While previous research has focused on emotional pain and not physical pain, a recent experimental study (Wang et al., Citation2019) provides indirect support for an analgesic effect of abstraction on experimental pain induced with the cold pressor method whereby participants keep one hand immersed in cold, painful water. As with most of the studies reviewed above, the authors studied self-distancing which is an indirect manipulation of abstraction (Trope & Liberman, Citation2010). The results showed that participants who imagined that they were looking at themselves from the vantage point of a fly sitting on the wall (self-distance condition) reported a lower sensation of pain compared with participants who looked at their fist from their true field of vision (self-immersed condition) and compared with the control group. However, the results should be interpreted with caution due to the small sample size (N = 65) considering that the study used a between-subjects design with three conditions. Another limitation of the study is that the authors did not include a comparison distraction condition which controlled for the distracting effect of the experimental manipulation.

To sum up, the hypothesis that abstraction would reduce sensitivity to painful stimuli is based on the following main reasoning. Physical pain has been theorized as a concretely experienced visceral factor or sensory experience by some scholars (Agerström et al., Citation2019; Loewenstein, Citation1996). Abstract thinking, as opposed to concrete thinking, is assumed to elicit cool, reflective processing that reduces attention to visceral states and tangible, bodily sensations (Trope & Liberman, Citation2010). Besides making the concrete sensory pain signals less cognitively salient and more “disembodied” (Wang et al., Citation2019), abstraction could help people reconstrue their pain experience and reduce its psychological impact (Kross et al., Citation2005). Abstraction could reduce rumination because it allows people to reflect on emotional experiences without activating high levels of affect (Ayduk & Kross, Citation2010; Kross et al., Citation2005), and possibly mitigate other debilitating states that reinforce the pain experience. Pain catastrophizing, whereby the person magnifies or exaggerates the threat value and seriousness of pain sensations (Sullivan et al., Citation1995), could be one example of a debilitating state. Hence, it seems possible that abstraction could serve as an antagonist to the visceral factor of pain.

The current research

To the best of our knowledge, no earlier study has investigated whether abstraction per se influences pain. To address this research gap, we conducted a laboratory experiment where a non-clinical sample was induced to think more abstractly (why they felt pain) or more concretely (how they felt pain) while being induced with experimental pain through a cold pressor apparatus. The outcomes of interest were perceived pain intensity as was reported by the participants and time duration of the experimentally induced pain i.e pain tolerance.

Methods

Research ethics

All participants signed an informed consent form prior to participating in the study. The study was approved by the Swedish Ethical Review Authority (code: 2020-01999).

(Stored data)
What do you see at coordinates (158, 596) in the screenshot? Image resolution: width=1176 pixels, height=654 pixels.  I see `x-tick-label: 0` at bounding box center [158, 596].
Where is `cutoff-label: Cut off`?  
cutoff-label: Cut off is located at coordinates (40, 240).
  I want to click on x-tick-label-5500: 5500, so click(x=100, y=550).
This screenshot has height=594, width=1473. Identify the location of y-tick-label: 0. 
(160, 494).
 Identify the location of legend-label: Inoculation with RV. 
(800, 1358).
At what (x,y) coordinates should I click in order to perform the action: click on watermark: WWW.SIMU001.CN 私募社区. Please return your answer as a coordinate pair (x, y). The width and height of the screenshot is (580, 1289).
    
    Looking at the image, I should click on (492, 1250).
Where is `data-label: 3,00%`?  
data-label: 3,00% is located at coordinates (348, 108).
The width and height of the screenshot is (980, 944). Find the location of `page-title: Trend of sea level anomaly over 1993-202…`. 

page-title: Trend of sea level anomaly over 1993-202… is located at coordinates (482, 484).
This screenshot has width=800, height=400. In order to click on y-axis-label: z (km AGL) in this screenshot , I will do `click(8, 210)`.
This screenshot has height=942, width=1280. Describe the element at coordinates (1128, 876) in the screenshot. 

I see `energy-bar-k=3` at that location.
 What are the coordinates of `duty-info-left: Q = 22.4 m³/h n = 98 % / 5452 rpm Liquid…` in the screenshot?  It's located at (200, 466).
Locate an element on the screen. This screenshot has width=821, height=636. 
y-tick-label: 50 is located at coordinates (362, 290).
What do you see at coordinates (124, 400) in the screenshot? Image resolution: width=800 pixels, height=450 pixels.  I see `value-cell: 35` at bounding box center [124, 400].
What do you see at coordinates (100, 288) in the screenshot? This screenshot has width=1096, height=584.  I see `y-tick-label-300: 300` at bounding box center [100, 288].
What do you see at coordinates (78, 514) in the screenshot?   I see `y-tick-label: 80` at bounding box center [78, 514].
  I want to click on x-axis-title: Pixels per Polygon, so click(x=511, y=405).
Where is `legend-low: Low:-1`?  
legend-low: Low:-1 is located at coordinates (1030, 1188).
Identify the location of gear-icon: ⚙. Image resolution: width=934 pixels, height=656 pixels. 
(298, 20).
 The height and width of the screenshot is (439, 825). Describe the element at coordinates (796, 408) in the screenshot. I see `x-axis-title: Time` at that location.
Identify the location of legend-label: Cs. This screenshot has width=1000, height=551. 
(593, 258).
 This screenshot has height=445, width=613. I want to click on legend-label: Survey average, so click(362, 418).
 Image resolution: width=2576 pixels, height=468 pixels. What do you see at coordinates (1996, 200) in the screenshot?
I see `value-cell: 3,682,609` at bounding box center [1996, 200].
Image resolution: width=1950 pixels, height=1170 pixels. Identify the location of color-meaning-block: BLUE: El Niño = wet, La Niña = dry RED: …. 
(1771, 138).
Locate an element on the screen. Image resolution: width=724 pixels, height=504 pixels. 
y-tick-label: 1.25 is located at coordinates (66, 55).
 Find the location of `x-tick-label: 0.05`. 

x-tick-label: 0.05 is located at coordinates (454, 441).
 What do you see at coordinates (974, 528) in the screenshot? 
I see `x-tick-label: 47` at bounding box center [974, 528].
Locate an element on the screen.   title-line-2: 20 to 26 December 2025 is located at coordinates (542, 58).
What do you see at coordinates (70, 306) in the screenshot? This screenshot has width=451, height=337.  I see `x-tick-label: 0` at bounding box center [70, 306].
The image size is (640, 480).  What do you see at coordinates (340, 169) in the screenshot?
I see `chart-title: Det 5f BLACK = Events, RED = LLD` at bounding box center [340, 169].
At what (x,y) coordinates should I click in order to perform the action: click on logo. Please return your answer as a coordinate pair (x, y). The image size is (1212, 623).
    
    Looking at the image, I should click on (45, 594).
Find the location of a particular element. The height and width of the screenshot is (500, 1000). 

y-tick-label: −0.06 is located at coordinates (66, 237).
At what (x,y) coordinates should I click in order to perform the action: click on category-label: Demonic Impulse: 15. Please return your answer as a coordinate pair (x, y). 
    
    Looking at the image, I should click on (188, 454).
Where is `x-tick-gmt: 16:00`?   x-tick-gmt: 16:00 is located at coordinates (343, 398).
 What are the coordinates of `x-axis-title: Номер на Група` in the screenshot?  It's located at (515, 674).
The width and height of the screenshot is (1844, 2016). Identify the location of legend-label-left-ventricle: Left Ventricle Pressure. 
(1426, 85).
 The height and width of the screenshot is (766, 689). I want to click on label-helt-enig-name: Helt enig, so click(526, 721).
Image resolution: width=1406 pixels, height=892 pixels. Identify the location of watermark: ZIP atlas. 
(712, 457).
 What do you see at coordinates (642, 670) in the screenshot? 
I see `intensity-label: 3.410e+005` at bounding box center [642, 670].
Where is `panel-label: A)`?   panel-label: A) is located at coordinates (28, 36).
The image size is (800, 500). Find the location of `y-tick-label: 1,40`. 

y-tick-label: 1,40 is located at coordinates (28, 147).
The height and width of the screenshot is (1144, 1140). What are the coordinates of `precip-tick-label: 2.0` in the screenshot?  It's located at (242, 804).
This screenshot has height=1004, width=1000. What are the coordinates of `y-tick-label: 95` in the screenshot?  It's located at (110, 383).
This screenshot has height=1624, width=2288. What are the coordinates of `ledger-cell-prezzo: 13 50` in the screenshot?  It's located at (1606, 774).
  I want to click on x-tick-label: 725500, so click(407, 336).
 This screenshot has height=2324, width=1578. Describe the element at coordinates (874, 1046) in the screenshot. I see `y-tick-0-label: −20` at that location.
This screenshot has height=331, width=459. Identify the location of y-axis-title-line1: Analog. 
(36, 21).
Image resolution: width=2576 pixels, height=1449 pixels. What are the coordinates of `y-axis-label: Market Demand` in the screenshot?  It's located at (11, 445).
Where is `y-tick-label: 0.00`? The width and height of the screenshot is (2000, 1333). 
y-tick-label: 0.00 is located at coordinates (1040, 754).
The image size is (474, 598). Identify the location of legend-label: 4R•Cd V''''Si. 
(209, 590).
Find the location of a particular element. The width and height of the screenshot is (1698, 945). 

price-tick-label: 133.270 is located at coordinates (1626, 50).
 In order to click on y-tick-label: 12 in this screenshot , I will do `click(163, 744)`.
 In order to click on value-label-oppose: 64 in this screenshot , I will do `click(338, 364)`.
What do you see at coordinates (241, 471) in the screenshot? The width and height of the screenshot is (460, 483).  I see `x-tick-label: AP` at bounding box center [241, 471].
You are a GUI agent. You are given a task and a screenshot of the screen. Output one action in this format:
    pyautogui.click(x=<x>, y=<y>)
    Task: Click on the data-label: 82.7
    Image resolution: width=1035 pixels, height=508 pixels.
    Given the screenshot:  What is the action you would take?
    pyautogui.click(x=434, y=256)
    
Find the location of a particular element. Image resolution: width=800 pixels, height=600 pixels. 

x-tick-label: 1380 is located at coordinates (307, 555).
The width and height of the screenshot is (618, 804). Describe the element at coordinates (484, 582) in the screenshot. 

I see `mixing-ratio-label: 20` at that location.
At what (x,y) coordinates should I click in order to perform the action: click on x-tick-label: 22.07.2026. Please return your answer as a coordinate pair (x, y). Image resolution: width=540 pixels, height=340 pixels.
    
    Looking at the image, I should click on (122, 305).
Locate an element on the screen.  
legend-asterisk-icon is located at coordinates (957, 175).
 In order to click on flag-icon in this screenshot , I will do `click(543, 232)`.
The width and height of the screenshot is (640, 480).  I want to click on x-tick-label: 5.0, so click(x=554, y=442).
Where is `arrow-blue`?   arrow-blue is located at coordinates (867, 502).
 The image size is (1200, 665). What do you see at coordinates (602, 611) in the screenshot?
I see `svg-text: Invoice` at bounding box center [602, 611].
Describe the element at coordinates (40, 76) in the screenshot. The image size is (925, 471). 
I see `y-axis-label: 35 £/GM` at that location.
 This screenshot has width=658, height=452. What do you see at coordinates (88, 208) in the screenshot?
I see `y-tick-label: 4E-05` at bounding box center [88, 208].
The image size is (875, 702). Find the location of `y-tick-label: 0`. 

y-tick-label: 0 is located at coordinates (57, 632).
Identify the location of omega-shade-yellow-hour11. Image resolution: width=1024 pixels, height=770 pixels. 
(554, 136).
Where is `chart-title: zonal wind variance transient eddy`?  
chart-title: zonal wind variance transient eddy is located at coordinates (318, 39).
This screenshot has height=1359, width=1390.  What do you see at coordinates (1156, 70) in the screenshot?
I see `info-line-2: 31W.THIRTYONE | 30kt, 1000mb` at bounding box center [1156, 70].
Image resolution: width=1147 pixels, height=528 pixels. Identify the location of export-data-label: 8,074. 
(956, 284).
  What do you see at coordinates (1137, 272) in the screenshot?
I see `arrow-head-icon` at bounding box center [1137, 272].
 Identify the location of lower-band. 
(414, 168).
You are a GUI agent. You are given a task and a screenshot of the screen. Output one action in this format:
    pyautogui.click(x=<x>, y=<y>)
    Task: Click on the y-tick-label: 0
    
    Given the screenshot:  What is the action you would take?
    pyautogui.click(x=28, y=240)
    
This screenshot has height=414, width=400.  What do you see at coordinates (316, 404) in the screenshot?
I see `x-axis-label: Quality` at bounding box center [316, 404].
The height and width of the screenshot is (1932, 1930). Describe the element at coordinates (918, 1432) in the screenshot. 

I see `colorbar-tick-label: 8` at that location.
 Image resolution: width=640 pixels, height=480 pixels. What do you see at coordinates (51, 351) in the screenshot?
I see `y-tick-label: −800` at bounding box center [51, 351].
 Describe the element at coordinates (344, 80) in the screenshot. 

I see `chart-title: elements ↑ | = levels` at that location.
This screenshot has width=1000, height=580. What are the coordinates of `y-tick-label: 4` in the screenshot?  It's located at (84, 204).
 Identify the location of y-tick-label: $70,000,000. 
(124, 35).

▶ **Instructions**
1. According to the passage on abstraction and pain, which body approved the study?
2. Extract from the passage on abstraction and pain the stretch from "The current research" through "i.e pain tolerance.".

▶ **Outputs by task**
1. The Swedish Ethical Review Authority approved it (code: 2020-01999).

2.
The current research

To the best of our knowledge, no earlier study has investigated whether abstraction per se influences pain. To address this research gap, we conducted a laboratory experiment where a non-clinical sample was induced to think more abstractly (why they felt pain) or more concretely (how they felt pain) while being induced with experimental pain through a cold pressor apparatus. The outcomes of interest were perceived pain intensity as was reported by the participants and time duration of the experimentally induced pain i.e pain tolerance.